Task statement | A complete response lists each line of the data below that includes the word "клеевые".

Exercise input |
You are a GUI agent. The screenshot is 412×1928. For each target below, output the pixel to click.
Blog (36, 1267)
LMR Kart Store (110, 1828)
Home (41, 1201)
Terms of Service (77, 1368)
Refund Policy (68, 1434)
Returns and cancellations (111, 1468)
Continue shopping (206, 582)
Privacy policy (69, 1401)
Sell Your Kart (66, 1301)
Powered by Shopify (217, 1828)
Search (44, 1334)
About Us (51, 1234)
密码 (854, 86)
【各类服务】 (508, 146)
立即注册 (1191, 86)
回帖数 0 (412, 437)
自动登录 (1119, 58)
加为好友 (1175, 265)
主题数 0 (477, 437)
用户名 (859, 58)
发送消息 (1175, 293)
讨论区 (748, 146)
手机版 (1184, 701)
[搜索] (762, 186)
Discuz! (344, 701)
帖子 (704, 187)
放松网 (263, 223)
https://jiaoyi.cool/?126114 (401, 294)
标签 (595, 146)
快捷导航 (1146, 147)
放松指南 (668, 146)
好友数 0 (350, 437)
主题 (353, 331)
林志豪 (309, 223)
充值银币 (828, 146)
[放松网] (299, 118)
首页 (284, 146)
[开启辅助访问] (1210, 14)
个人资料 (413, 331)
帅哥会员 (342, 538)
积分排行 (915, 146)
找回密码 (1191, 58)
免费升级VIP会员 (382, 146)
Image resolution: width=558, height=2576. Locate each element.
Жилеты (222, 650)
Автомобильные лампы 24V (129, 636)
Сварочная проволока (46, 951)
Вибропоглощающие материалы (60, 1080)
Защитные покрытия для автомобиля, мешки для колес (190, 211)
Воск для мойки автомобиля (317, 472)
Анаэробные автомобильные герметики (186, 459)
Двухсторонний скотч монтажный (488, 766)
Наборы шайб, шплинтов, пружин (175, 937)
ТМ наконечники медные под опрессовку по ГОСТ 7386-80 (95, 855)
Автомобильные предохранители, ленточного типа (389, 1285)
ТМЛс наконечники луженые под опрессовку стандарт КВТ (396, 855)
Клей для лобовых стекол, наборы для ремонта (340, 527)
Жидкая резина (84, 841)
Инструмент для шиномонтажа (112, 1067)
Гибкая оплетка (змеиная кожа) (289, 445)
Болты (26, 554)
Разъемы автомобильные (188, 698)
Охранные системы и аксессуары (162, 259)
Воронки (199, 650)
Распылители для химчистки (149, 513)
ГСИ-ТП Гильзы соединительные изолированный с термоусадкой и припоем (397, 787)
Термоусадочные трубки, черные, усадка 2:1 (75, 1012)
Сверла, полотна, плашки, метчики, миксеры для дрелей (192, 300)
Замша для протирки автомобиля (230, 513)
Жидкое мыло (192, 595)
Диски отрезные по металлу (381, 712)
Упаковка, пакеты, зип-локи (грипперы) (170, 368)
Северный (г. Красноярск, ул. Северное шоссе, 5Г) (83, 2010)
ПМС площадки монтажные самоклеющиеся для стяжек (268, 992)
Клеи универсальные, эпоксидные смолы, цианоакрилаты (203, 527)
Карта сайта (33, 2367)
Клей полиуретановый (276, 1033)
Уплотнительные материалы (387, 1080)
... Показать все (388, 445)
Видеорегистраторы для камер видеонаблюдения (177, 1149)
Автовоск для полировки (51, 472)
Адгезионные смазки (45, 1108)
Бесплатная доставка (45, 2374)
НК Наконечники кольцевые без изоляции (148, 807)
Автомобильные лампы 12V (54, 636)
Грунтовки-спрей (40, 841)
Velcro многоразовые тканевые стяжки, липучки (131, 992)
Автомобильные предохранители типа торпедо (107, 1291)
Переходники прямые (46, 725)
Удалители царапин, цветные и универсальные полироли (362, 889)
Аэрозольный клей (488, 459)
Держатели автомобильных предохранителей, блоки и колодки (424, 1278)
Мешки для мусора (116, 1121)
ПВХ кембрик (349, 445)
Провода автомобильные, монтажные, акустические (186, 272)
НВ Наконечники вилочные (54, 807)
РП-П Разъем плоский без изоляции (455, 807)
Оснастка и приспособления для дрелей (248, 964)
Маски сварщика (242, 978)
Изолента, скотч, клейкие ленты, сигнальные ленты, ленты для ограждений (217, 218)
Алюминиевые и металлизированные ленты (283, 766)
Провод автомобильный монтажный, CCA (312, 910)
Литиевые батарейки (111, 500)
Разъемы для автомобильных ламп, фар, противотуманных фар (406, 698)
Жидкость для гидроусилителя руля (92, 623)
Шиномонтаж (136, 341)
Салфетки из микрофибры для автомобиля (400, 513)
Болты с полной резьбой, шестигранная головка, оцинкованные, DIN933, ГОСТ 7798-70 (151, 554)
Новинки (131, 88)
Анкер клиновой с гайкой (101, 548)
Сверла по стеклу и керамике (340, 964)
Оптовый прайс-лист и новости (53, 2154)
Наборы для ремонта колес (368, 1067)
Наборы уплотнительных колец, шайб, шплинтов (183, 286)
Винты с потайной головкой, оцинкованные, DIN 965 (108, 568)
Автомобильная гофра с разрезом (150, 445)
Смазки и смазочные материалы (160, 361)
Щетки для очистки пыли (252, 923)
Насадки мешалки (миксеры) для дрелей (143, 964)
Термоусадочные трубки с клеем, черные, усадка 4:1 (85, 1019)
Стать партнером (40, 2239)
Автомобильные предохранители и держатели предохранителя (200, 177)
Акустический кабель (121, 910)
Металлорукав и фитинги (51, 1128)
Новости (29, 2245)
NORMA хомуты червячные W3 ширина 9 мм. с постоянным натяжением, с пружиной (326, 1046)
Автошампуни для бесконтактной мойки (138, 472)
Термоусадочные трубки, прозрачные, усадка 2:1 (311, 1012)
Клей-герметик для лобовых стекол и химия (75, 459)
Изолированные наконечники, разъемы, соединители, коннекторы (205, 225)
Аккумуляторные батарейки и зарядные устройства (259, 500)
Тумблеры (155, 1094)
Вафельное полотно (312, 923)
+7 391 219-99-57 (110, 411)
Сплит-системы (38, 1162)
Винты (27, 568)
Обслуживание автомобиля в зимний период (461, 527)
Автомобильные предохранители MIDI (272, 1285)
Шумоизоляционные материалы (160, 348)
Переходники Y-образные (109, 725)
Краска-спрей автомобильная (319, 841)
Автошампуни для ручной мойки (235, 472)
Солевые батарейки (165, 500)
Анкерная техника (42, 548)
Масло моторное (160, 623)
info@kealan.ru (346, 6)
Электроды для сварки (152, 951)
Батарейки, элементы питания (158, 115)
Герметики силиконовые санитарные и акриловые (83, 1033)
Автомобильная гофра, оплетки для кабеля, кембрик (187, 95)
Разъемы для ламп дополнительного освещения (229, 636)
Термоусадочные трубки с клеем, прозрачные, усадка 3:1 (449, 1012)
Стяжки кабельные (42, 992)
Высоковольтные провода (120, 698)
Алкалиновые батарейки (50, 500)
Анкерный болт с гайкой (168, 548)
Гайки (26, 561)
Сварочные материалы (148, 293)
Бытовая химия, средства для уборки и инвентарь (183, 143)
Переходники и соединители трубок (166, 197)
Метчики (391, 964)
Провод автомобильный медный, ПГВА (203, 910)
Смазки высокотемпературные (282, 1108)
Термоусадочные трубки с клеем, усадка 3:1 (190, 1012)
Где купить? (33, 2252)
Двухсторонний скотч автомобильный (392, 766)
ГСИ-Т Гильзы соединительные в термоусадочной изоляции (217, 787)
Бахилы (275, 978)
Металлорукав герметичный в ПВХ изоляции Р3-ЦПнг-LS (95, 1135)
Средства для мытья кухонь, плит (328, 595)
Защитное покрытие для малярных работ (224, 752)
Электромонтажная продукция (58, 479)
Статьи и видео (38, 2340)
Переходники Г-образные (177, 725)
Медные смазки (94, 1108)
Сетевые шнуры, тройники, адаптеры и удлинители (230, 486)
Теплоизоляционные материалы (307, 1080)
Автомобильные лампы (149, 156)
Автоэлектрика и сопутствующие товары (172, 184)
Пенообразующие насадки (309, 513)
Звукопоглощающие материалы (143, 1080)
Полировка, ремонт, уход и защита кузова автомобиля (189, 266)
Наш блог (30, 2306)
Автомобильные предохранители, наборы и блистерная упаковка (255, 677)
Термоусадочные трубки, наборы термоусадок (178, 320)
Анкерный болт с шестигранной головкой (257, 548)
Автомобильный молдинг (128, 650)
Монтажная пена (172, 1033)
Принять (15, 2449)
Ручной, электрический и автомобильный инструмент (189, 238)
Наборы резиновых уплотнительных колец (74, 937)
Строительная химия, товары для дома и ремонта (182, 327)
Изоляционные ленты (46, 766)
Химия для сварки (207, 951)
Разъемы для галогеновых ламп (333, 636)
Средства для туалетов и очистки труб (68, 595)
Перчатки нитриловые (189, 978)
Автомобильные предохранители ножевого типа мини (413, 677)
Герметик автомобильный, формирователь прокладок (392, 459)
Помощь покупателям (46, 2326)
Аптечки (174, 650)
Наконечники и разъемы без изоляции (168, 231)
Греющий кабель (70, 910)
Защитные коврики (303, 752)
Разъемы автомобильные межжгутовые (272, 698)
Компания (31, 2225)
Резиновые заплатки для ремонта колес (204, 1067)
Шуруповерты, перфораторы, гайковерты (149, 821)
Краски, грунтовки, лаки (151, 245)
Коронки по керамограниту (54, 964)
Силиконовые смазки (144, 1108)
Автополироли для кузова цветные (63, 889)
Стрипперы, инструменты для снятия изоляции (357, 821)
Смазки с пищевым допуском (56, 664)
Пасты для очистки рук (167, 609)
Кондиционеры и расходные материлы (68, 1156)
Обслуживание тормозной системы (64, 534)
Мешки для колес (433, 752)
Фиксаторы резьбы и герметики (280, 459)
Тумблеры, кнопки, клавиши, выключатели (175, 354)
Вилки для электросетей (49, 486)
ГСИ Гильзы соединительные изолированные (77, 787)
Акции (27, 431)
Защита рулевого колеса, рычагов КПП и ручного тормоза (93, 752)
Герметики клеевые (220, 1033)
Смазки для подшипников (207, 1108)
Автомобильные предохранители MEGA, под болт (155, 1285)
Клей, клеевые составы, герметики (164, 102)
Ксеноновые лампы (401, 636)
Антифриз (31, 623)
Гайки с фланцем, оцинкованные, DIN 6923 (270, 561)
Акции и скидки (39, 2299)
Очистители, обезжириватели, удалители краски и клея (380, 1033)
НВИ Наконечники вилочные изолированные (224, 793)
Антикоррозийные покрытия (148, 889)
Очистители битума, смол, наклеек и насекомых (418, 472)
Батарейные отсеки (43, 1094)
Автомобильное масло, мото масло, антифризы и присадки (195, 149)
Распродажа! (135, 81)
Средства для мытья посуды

The answer |
Герметики клеевые (220, 1033)
Клей, клеевые составы, герметики (164, 102)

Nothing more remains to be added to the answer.